(4) Part of the peritoneal epithelium.
From the splanchnic layer are formed
(1) A great part of the voluntary muscular system.
(2) Part of the intermuscular connective tissue (?).
(3) The axial skeleton.
(4) The muscular and connective-tissue wall of the alimentary tract.
(5) A great part of the peritoneal epithelium.
General Considerations. In the history which has just been given of the development of the mesoblast, there are several points which appear to me to throw light upon the primitive origin of that layer. Before entering into these it is however necessary to institute a comparison between the history of the mesoblast in Elasmobranchii and in other Vertebrates, in order to distinguish as far as possible the primitive and the secondary characters present in the various groups.

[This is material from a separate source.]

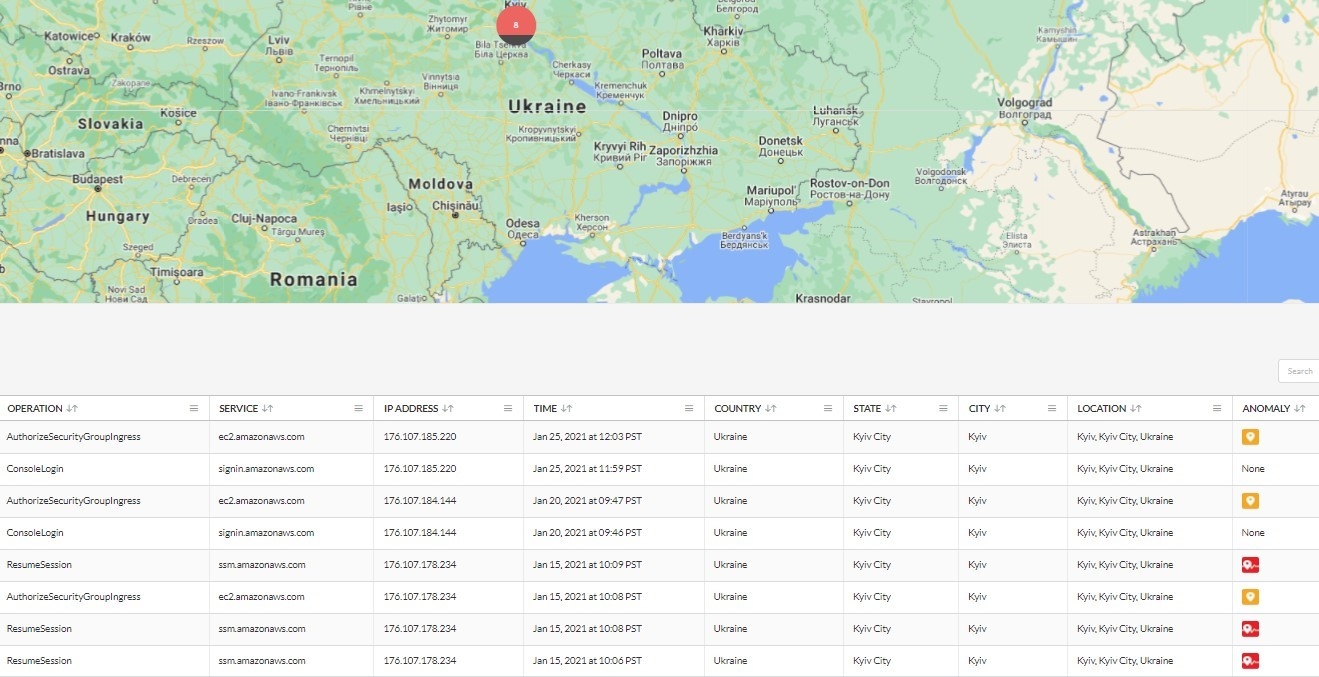The height and width of the screenshot is (677, 1319).
Task: Sort by Time using sort arrows
Action: click(x=566, y=409)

Though the Mammals are to be looked on as the most differentiated group amongst the Vertebrates, yet in their embryonic history they retain many very primitive features, and, as has been recently shewn by Hensen[204], present numerous remarkable approximations to the Elasmobranchii. We find accordingly[205] that the primitive lateral plates of mesoblast undergo nearly the same changes in these two groups. In Mammals there is at first a continuous cavity extending through both the parietal and vertebral portions of each plate, and dividing the plates into a somatic and a splanchnic layer: this cavity is the primitive body-cavity. The vertebral portion of each plate with its contained cavity then becomes divided off from the parietal. The later development of these parts is not accurately known, but it seems that the outer portion of each vertebral plate, composed of two layers (somatic and splanchnic) enclosing between them a remnant of the primitive body-cavity, becomes separated off as a muscle-plate. The remainder forms a vertebral rudiment, &c. Thus the extension of the body-cavity into the vertebral portion of the mesoblast, and the constriction of the vertebral portion of the cavity from the remainder, are as distinctive features of Mammals as they are of the Elasmobranchii.

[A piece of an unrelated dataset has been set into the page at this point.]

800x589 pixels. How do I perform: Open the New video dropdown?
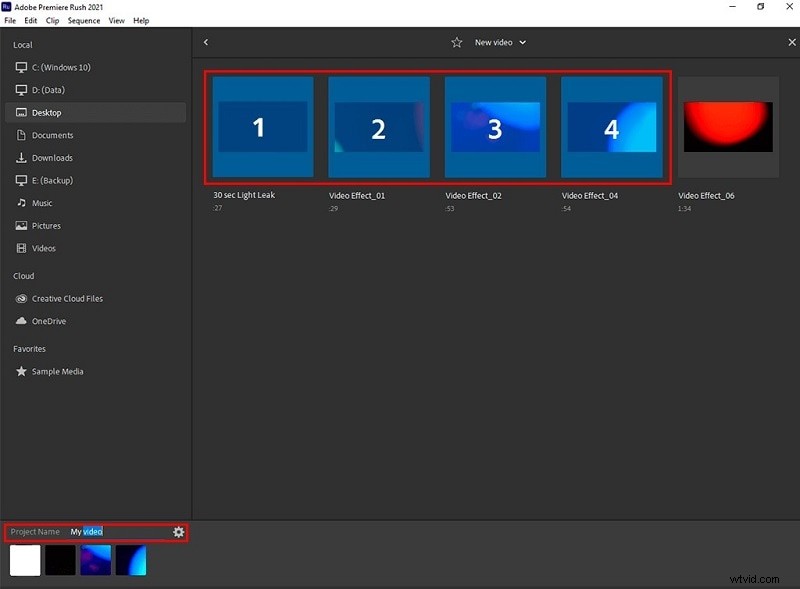pos(499,42)
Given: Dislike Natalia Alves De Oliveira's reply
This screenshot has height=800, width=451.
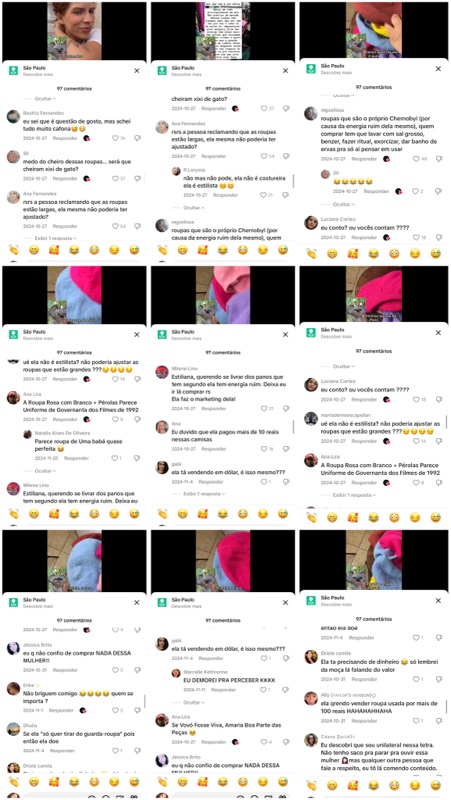Looking at the screenshot, I should [x=137, y=458].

In Birds[206] the horizontal splitting of the mesoblast into somatic and splanchnic layers appears, as in Mammals, to extend at first to the summit of the protovertebræ, but these bodies become so early separated from the parietal plates that this fact has usually been overlooked or denied; but even on the second day of incubation the outer layer of the protovertebræ is continuous with the somatic layer of the lateral plates, and the inner layer and kernel of the protovertebræ with the splanchnic layer of the lateral plates[207]. After the isolation of the protovertebræ the primitive position of the split which separated their somatic and splanchnic layers becomes obscured, but when on the third day the muscle-plates are formed they are found to be constituted of two layers, an inner and an outer, which enclose between them a central cavity. This remarkable fact, which has not received much attention, though noticeable in most figures, receives a simple explanation as a surviving rudiment on Darwinian principles. The central cavity of the muscle-plate is, in fact, a remnant of the vertebral extension of the body-cavity, and is the same cavity as that found in the muscle-plates of Elasmobranchii. The two layers of the muscle-plate also correspond with the two layers present in Elasmobranchii, the one belonging to the somatic, the other to the splanchnic layer of mesoblast. The remainder of the protovertebræ internal to the muscle-plates is very large in Birds, and is the equivalent of that portion of the protovertebræ which in Elasmobranchii is split off to form the vertebral bodies[208] (Pl. 11, figs. 6, 7, 8, Vr). Thus, though the history of the development of the mesoblast is not precisely the same for Birds as for Elasmobranchii, yet the differences between the two groups are of such a character as to prove in a striking manner that the Avian development is a derivation from a more primary form, like that of the Elasmobranchii.